> [WHAT THE TASK ASKS]: Repeat the entries below in full, with every character unchanged.

> [PROVIDED RECORDS]:
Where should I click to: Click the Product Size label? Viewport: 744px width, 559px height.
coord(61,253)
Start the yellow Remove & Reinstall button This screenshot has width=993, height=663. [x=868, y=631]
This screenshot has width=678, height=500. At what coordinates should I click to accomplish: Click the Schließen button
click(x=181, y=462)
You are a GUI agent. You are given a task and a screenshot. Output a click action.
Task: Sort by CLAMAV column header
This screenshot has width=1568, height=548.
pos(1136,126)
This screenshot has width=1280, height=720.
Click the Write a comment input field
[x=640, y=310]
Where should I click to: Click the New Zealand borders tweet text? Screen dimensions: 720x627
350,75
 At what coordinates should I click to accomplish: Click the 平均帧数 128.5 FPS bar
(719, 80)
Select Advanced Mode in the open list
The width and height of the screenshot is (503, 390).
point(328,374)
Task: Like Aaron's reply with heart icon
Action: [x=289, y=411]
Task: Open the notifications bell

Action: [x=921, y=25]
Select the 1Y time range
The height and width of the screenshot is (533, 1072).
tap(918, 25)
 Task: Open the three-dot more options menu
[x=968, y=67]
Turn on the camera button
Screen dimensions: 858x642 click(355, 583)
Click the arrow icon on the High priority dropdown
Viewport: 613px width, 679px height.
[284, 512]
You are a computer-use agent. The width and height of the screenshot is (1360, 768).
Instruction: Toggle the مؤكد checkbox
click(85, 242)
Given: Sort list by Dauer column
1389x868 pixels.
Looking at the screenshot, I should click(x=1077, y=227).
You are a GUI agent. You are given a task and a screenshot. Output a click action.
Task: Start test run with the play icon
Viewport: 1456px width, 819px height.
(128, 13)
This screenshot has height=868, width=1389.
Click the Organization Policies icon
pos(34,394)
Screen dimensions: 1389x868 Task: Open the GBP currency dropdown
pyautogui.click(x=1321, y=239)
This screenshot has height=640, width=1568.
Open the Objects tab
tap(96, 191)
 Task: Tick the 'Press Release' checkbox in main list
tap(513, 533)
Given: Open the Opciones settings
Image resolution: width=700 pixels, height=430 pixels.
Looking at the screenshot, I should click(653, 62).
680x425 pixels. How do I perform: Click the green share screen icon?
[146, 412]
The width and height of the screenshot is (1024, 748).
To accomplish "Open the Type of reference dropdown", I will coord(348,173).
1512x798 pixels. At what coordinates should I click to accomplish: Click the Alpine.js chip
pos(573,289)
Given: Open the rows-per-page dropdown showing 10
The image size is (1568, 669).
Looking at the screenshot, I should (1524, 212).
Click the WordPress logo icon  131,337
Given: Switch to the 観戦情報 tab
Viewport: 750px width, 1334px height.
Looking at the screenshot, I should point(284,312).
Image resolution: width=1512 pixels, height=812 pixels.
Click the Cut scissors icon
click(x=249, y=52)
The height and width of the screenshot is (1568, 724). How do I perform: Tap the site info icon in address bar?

> [THE ANSWER]:
Where should I click to: Click the Product Size label? Viewport: 744px width, 559px height.
coord(61,253)
Start the yellow Remove & Reinstall button This screenshot has width=993, height=663. [x=868, y=631]
This screenshot has width=678, height=500. At what coordinates should I click to accomplish: Click the Schließen button
click(x=181, y=462)
You are a GUI agent. You are given a task and a screenshot. Output a click action.
Task: Sort by CLAMAV column header
This screenshot has width=1568, height=548.
pos(1136,126)
This screenshot has width=1280, height=720.
Click the Write a comment input field
[x=640, y=310]
Where should I click to: Click the New Zealand borders tweet text? Screen dimensions: 720x627
350,75
 At what coordinates should I click to accomplish: Click the 平均帧数 128.5 FPS bar
(719, 80)
Select Advanced Mode in the open list
The width and height of the screenshot is (503, 390).
point(328,374)
Task: Like Aaron's reply with heart icon
Action: [x=289, y=411]
Task: Open the notifications bell

Action: [x=921, y=25]
Select the 1Y time range
The height and width of the screenshot is (533, 1072).
tap(918, 25)
 Task: Open the three-dot more options menu
[x=968, y=67]
Turn on the camera button
Screen dimensions: 858x642 click(355, 583)
Click the arrow icon on the High priority dropdown
Viewport: 613px width, 679px height.
[284, 512]
You are a computer-use agent. The width and height of the screenshot is (1360, 768).
Instruction: Toggle the مؤكد checkbox
click(85, 242)
Given: Sort list by Dauer column
1389x868 pixels.
Looking at the screenshot, I should click(x=1077, y=227).
You are a GUI agent. You are given a task and a screenshot. Output a click action.
Task: Start test run with the play icon
Viewport: 1456px width, 819px height.
(128, 13)
This screenshot has height=868, width=1389.
Click the Organization Policies icon
pos(34,394)
Screen dimensions: 1389x868 Task: Open the GBP currency dropdown
pyautogui.click(x=1321, y=239)
This screenshot has height=640, width=1568.
Open the Objects tab
tap(96, 191)
 Task: Tick the 'Press Release' checkbox in main list
tap(513, 533)
Given: Open the Opciones settings
Image resolution: width=700 pixels, height=430 pixels.
Looking at the screenshot, I should click(653, 62).
680x425 pixels. How do I perform: Click the green share screen icon?
[146, 412]
The width and height of the screenshot is (1024, 748).
To accomplish "Open the Type of reference dropdown", I will coord(348,173).
1512x798 pixels. At what coordinates should I click to accomplish: Click the Alpine.js chip
pos(573,289)
Given: Open the rows-per-page dropdown showing 10
The image size is (1568, 669).
Looking at the screenshot, I should (1524, 212).
Click the WordPress logo icon  131,337
Given: Switch to the 観戦情報 tab
Viewport: 750px width, 1334px height.
Looking at the screenshot, I should point(284,312).
Image resolution: width=1512 pixels, height=812 pixels.
Click the Cut scissors icon
click(x=249, y=52)
The height and width of the screenshot is (1568, 724). How do I perform: Tap the site info icon in address bar?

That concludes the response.